Не соответствует действительности также факт избрания Шокая в Госдуму. Такое намерение на самом дело существовало в 1914 г. Мустафа был устроен на работу в Госдуму в качестве секретаря ее мусульманской фракции, в дальнейшем он с помощью уфимского помещика, казахского чингизида Салимгерея Жантурина должен был баллотироваться в Думу, но замысел не состоялся. Не совсем точен факт его работы уполномоченным правительства Керенского по Туркестану – Шокай не был уполномоченным, он в августе 1917 года был назначен членом Туркестанского комитета Временного правительства, по предложению Керенского, но как один из рядовых членов, не более.

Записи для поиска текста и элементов
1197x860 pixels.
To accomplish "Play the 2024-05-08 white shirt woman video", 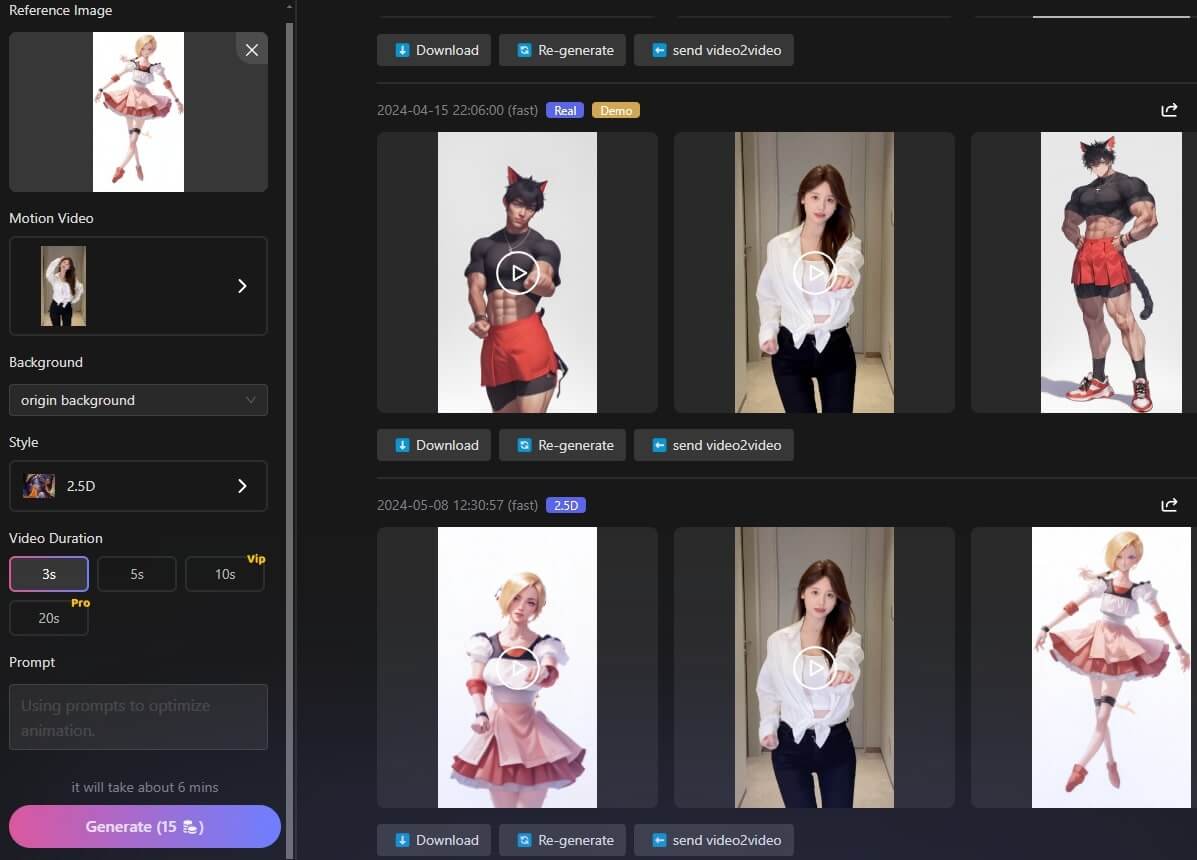I will (814, 667).
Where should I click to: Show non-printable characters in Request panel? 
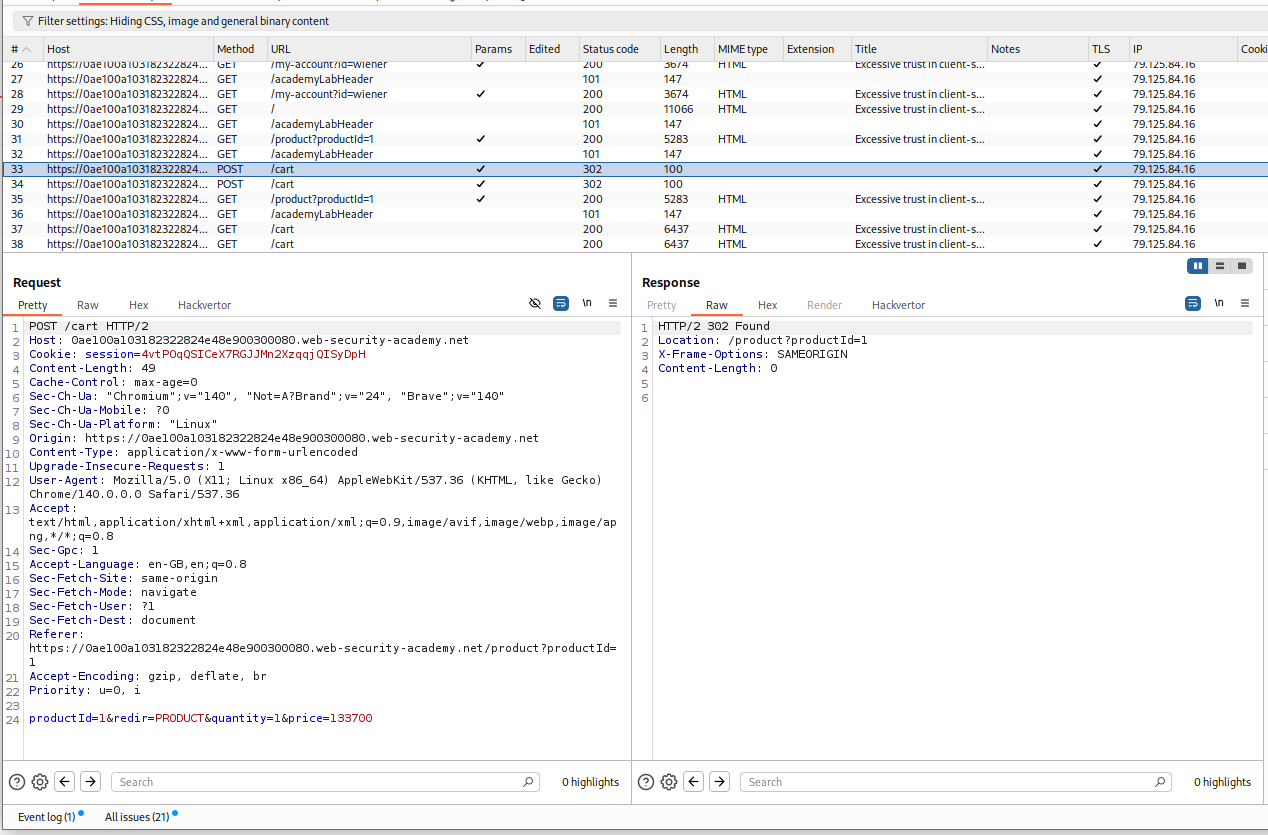pyautogui.click(x=587, y=303)
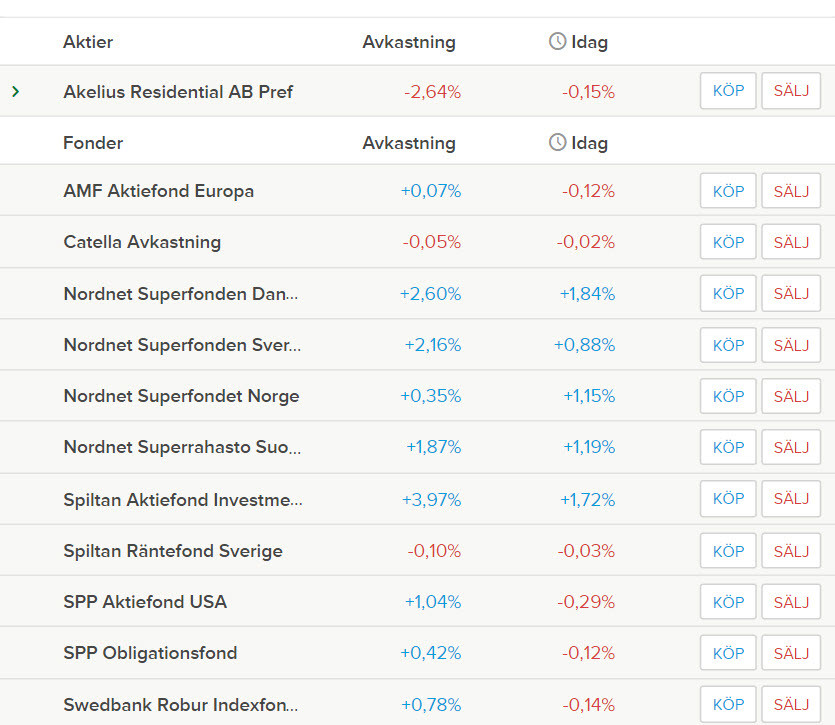Screen dimensions: 835x725
Task: Click the clock icon in Fonder header
Action: pos(557,143)
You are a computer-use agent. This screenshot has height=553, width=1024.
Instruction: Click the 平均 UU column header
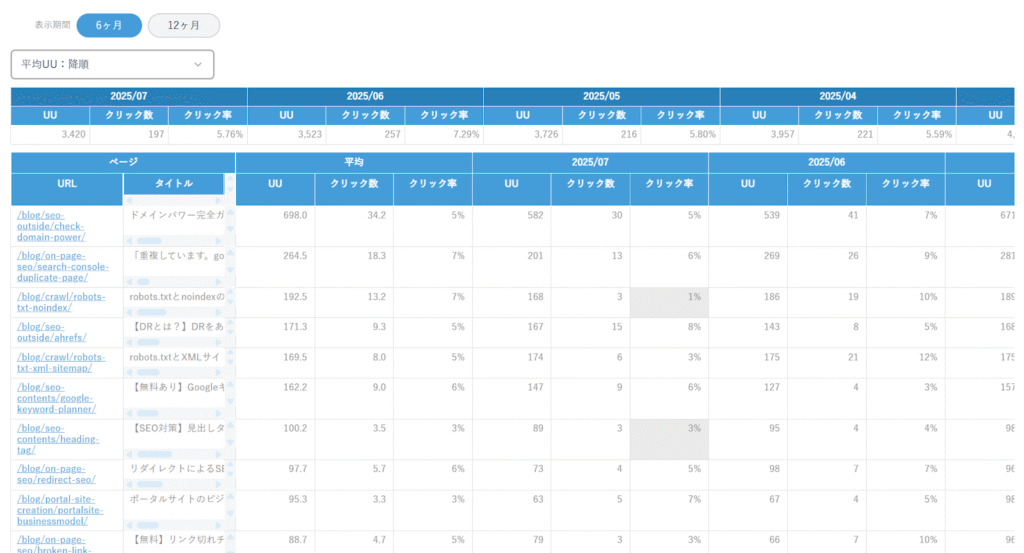(x=275, y=183)
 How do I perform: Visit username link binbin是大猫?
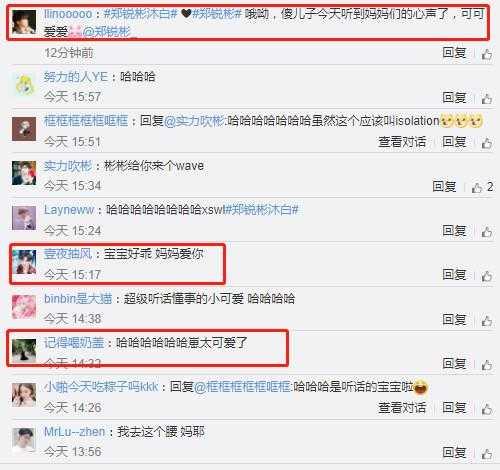pyautogui.click(x=78, y=298)
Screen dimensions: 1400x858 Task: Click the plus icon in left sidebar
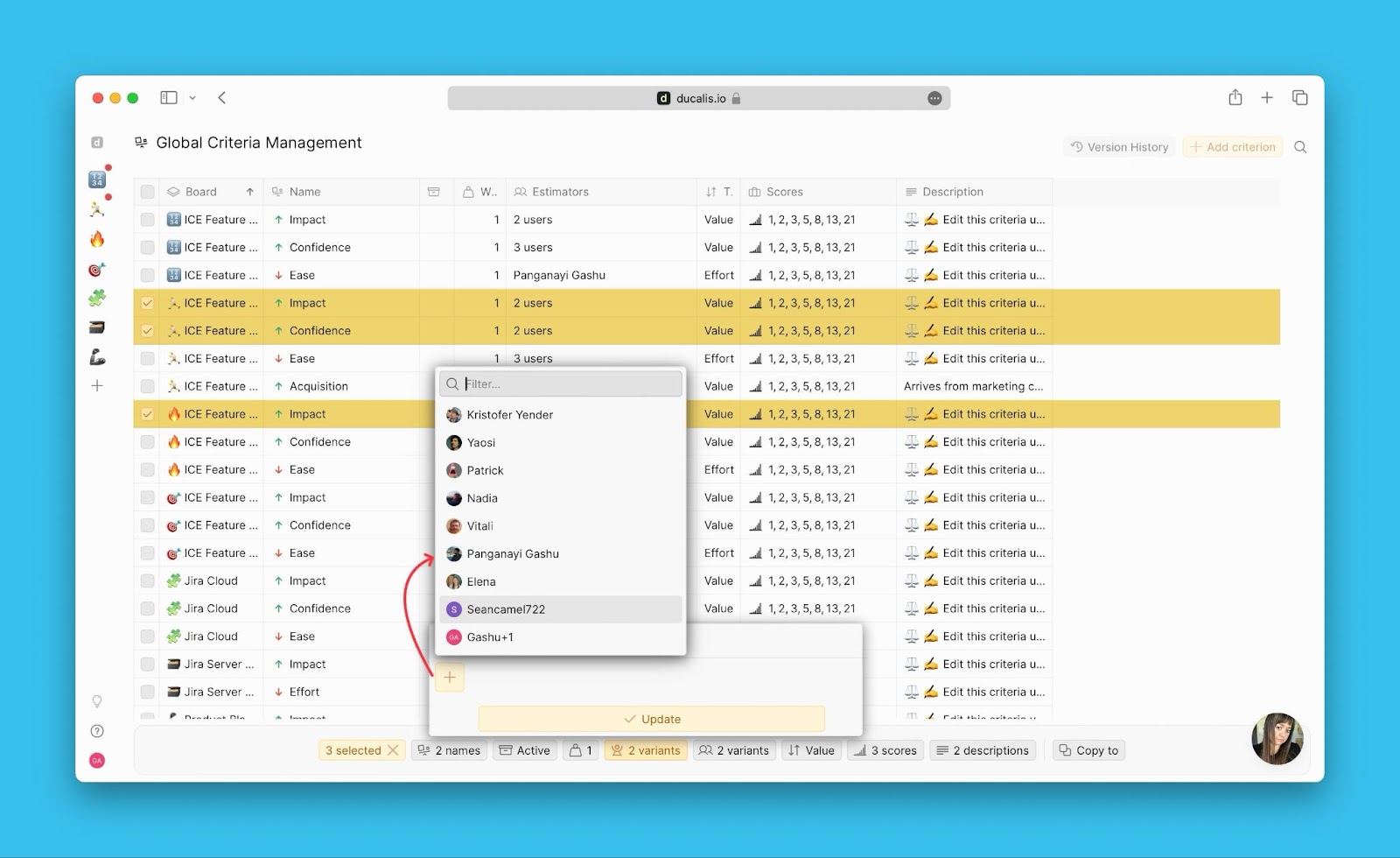tap(97, 385)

» **Задания**
• a. Воспроизведите строки перечня от строки, содержащей «You are a computer-use», до конца перечня включительно, сохранив запросы и сместив каждую координату в ответах на −60. Изображения в ответ не включайте.
• b. Продолжите текст о Мустафе Шокае с того места, на котором он обрывается.

» **Ответы по порядку**
• a.
You are a computer-use agent. This screenshot has height=553, width=1024.
Instruction: Click the 平均 UU column header
(x=215, y=123)
 How do I perform: Visit username link binbin是大猫?
pyautogui.click(x=18, y=238)
Screen dimensions: 1400x858 Task: Click the plus icon in left sidebar
tap(37, 325)

• b.
Причины отъезда Шокая из Стамбула в Европу достоверно неизвестны. Исследователи его жизни предполагают, что он был вызван скорее всего в связи со сложной политической обстановкой в Турции – страна переживала период смуты, столица оказалась в руках недоброжелателей, вдобавок жить было трудно – цены на сьемные квартиры резко взлетели. “По этим и другим причинам он в Стамбуле не мог оставаться надолго” – заключает биограф Шокая из Стамбула Абдуакап Кара, но что за “другие причины”, так и не удается узнать. Также допущена неточность в названии журнала, которое выпустил Шокай вместе с башкирским эмигрантом Зеки Валиде Тоганом – издание, которое выпускалось с 1927 по 1931 годы в Стамбуле называлось не “Туркестан-Миллати”, а “Иени Туркестан”, а о финансировании журнала тестя – царского генерала и говорить не стоит – издание публиковалось на средства эмигрантов-туркестанцев, объединенных в Комитет Национальной Защиты Туркестана как политический орган данной организации, а сам Мустафа в то время не то что журнал издавать, а в финансовом отношении был весьма стеснен – семья по полгода не имела возможности платить за квартиру в окрестностях Парижа.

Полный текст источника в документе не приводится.